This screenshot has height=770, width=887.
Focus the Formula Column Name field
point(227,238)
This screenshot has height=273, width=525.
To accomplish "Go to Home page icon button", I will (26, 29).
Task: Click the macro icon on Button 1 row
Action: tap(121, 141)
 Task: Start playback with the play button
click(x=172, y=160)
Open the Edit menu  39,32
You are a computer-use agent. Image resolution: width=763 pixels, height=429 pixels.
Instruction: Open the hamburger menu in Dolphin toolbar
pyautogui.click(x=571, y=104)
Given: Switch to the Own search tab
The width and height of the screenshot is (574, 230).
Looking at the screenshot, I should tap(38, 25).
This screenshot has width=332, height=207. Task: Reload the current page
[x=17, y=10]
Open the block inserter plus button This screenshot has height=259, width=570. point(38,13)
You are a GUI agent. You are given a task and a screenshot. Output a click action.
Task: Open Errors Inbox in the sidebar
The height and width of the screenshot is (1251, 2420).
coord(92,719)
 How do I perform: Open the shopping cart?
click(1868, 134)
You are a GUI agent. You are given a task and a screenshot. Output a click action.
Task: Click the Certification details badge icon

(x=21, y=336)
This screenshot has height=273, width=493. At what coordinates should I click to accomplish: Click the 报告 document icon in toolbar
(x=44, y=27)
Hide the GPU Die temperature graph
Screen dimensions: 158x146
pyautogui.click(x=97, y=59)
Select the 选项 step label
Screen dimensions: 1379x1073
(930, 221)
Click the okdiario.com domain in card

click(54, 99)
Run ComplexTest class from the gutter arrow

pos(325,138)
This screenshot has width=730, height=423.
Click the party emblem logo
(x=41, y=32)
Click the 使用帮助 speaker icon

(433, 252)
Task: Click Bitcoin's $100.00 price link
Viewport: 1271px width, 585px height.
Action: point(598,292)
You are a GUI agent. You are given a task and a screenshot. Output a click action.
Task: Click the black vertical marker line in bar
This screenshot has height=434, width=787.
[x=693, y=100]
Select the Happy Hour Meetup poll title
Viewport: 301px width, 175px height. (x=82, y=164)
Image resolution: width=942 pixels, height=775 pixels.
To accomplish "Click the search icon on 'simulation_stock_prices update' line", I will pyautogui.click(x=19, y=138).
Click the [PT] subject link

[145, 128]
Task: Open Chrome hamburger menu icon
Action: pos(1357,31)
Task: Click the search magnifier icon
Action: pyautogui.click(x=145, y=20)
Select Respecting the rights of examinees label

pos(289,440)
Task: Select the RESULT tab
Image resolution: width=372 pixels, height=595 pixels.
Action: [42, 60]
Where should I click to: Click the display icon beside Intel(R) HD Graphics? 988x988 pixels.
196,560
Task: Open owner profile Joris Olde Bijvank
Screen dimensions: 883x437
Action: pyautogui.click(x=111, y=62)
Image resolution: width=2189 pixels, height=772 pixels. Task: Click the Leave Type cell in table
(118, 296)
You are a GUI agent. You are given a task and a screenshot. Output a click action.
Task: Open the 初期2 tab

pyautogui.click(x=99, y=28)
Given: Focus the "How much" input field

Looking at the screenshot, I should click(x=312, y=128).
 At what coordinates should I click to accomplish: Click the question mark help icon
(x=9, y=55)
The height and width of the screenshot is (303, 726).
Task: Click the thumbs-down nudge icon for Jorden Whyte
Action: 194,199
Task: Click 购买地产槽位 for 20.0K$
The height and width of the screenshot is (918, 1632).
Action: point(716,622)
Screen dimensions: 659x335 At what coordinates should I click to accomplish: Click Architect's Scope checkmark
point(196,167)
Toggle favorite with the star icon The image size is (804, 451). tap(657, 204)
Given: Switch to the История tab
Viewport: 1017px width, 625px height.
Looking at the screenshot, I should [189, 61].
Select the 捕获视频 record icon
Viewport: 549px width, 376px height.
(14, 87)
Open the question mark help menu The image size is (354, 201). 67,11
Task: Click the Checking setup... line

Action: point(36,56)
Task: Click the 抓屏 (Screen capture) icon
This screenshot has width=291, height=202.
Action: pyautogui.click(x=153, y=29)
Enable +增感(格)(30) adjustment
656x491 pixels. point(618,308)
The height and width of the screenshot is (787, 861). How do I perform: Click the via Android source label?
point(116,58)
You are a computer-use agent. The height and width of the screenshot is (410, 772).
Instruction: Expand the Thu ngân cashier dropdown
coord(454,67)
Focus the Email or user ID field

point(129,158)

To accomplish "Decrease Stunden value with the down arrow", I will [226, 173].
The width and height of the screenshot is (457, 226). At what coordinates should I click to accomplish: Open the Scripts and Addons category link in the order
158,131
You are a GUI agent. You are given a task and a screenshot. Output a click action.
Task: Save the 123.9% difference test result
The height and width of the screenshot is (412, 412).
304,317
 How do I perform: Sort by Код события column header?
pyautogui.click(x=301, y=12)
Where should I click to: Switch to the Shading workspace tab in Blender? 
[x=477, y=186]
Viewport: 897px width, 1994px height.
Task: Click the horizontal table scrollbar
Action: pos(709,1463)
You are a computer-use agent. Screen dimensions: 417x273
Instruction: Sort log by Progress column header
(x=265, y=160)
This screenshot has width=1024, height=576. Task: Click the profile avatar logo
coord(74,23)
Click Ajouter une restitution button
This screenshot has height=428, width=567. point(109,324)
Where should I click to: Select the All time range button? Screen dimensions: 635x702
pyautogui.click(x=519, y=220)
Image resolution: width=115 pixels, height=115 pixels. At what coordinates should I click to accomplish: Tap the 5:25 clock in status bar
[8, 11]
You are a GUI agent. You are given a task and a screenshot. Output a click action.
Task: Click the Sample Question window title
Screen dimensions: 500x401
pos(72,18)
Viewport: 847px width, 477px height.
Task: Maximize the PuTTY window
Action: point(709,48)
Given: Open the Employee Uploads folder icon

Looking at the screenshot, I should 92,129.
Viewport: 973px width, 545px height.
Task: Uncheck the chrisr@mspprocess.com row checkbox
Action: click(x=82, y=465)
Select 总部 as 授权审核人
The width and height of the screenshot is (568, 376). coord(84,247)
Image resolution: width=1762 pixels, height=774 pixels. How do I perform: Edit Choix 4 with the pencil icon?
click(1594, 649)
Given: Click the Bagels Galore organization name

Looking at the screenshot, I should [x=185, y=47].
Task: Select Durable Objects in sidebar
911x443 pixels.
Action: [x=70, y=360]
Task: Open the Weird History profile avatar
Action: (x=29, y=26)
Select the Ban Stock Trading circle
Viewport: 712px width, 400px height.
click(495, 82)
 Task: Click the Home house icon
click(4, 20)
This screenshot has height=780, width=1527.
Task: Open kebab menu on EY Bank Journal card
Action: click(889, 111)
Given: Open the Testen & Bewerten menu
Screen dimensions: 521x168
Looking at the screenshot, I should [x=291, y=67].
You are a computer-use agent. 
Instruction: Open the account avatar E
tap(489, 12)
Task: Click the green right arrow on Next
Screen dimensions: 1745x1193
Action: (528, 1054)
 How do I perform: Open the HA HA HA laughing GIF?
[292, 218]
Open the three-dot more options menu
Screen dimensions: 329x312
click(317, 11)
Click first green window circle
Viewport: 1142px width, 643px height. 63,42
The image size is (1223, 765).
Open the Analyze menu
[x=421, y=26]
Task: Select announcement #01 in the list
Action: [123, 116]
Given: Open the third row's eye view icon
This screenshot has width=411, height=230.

**What to produce:**
Can you copy out the records above word for word, between the lines holding "Where should I click to: Select" and "Action: click(x=82, y=465)", inclusive?

**Result of this task:**
Where should I click to: Select the All time range button? Screen dimensions: 635x702
pyautogui.click(x=519, y=220)
Image resolution: width=115 pixels, height=115 pixels. At what coordinates should I click to accomplish: Tap the 5:25 clock in status bar
[8, 11]
You are a GUI agent. You are given a task and a screenshot. Output a click action.
Task: Click the Sample Question window title
Screen dimensions: 500x401
pos(72,18)
Viewport: 847px width, 477px height.
Task: Maximize the PuTTY window
Action: point(709,48)
Given: Open the Employee Uploads folder icon

Looking at the screenshot, I should 92,129.
Viewport: 973px width, 545px height.
Task: Uncheck the chrisr@mspprocess.com row checkbox
Action: click(x=82, y=465)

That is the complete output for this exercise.